Sorry, it’s not an egg

2013-07-15bAs a government-employed paleontologist, one aspect of my job is answer inquiries from the public about paleontology. This often includes identifying potential fossils, and that means the dreaded “dinosaur egg”.

The vast majority of identification requests we get in Virginia turn out to not be fossils, although there are exceptions. About twice a month we get a request to confirm identity of a “dinosaur egg”. This is commonplace for professional paleontologists, and sometimes at conferences we’ll trade our favorite egg stories.

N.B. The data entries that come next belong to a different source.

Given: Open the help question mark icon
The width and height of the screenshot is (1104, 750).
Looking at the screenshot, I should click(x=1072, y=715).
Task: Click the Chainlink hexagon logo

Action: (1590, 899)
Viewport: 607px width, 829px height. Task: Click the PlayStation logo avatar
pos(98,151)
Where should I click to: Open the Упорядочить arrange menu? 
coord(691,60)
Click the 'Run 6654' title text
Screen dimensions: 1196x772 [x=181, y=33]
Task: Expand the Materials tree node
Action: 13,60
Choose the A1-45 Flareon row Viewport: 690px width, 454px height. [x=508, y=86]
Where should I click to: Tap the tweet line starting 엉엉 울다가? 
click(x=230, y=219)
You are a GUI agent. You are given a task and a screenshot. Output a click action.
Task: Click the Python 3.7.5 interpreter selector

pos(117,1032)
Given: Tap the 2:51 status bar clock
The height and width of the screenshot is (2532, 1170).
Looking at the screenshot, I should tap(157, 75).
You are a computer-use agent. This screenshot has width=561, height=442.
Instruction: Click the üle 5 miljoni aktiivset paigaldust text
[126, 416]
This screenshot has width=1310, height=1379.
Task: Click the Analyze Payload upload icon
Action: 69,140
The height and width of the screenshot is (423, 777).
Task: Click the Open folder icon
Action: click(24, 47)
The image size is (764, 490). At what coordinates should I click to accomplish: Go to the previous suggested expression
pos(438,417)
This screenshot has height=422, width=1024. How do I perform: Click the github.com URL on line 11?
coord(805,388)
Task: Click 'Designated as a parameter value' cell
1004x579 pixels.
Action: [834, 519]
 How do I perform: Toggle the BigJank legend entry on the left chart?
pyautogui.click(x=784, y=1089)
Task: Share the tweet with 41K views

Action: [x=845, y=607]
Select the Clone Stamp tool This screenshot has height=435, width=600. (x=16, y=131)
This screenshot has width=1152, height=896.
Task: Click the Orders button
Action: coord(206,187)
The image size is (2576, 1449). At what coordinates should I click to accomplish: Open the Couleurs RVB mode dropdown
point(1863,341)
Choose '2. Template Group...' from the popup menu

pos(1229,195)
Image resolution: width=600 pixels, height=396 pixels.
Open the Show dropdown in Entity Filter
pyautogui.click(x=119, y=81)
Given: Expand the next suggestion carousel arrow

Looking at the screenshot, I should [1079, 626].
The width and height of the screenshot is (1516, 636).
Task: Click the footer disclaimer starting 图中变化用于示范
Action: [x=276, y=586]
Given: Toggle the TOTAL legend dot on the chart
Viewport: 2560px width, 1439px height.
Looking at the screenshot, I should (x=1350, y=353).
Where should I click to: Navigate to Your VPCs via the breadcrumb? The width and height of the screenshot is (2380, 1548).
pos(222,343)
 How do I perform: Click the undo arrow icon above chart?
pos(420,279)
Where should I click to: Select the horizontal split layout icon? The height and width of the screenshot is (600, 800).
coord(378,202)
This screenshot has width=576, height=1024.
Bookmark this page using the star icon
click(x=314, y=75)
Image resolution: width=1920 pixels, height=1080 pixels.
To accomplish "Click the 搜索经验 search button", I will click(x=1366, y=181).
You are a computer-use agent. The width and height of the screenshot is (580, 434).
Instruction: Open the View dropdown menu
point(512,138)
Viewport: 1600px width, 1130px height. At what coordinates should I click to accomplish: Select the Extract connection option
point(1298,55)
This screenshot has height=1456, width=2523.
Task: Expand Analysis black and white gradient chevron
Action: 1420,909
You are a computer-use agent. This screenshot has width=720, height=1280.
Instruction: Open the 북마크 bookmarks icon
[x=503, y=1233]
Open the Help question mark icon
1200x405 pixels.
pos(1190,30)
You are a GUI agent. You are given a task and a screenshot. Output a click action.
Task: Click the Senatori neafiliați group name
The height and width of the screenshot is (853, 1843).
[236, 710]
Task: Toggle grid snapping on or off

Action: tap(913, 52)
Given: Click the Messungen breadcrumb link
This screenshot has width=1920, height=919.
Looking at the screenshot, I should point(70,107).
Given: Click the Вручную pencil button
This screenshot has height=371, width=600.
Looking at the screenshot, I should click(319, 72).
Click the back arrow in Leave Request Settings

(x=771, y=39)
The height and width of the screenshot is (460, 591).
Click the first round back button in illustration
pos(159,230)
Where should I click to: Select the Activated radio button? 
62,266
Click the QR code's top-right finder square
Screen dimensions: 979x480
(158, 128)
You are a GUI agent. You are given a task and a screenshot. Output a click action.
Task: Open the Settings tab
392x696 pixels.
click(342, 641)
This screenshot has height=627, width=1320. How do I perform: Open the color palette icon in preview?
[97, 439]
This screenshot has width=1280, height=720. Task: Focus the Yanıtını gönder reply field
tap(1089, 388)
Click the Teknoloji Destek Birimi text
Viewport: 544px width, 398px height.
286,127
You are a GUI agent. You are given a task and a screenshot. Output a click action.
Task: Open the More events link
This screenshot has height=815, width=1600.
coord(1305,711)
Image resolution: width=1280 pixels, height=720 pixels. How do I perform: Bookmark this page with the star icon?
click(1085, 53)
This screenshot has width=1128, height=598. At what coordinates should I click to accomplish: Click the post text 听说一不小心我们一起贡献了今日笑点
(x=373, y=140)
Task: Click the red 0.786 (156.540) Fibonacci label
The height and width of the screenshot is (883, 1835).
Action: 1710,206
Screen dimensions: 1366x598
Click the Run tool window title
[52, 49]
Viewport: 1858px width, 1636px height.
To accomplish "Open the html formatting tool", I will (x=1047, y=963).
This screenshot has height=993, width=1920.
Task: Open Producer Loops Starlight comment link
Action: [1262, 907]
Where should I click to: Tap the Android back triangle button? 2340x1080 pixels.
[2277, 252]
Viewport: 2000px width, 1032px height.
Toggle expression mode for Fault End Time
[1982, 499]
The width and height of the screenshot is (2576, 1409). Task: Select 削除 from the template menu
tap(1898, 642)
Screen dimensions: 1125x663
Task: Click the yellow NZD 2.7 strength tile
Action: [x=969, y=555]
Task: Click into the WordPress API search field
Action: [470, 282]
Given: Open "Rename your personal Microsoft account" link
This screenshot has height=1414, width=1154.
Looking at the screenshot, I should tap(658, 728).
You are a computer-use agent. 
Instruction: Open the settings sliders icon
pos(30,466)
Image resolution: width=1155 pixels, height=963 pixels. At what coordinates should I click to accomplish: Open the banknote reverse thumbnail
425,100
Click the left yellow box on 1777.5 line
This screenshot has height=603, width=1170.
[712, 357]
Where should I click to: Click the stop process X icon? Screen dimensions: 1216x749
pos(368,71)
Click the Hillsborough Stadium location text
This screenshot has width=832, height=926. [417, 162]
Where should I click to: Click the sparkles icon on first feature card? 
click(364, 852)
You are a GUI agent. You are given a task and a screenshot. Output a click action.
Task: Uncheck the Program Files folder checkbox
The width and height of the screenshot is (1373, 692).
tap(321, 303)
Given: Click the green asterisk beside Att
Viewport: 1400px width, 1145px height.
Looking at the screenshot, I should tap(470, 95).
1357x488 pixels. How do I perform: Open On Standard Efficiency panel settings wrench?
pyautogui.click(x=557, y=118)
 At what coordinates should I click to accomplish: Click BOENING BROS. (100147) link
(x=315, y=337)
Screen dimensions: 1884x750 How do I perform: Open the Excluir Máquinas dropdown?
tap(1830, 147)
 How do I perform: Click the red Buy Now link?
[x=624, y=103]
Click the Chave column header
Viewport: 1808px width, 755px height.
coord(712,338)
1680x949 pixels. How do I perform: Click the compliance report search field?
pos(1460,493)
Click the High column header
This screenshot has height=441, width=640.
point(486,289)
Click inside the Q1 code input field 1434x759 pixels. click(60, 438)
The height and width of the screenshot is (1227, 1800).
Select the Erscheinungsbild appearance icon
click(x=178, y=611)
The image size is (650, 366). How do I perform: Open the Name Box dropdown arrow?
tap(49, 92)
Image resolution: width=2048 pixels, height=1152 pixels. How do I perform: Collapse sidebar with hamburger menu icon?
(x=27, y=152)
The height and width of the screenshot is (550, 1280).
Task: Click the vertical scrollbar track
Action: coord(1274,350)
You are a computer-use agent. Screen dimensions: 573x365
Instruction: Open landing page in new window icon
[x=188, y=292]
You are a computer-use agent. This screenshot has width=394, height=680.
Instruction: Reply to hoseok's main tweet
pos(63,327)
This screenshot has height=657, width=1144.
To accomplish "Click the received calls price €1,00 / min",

Not once in my career has it ever been a real dinosaur egg; they’re pretty much always eroded rocks from streams or concretions. But sometimes, even if they’re not eggs, they really look like they are.

2013-07-15c

My cousin Sheree Cline emailed these images to me over the weekend. This came from Botetourt County, possibly from the Devonian Millboro Shale. This is pretty clearly a concretion; besides the probable Devonian age and the relatively large size, it doesn’t seem to have any texture that would suggest a biological origin. The red staining suggests that it’s held together by iron-rich minerals precipitated from groundwater, also visible in the hole it left in the outcrop:

2013-07-15a

Besides the ovoid shape, the other thing that makes this concretion remarkably egg-like is that it’s hollow, although Sheree tells me that originally the concretion was filled with unconsolidated shale. All in all, it makes for the most egg-like concretion I’ve ever seen.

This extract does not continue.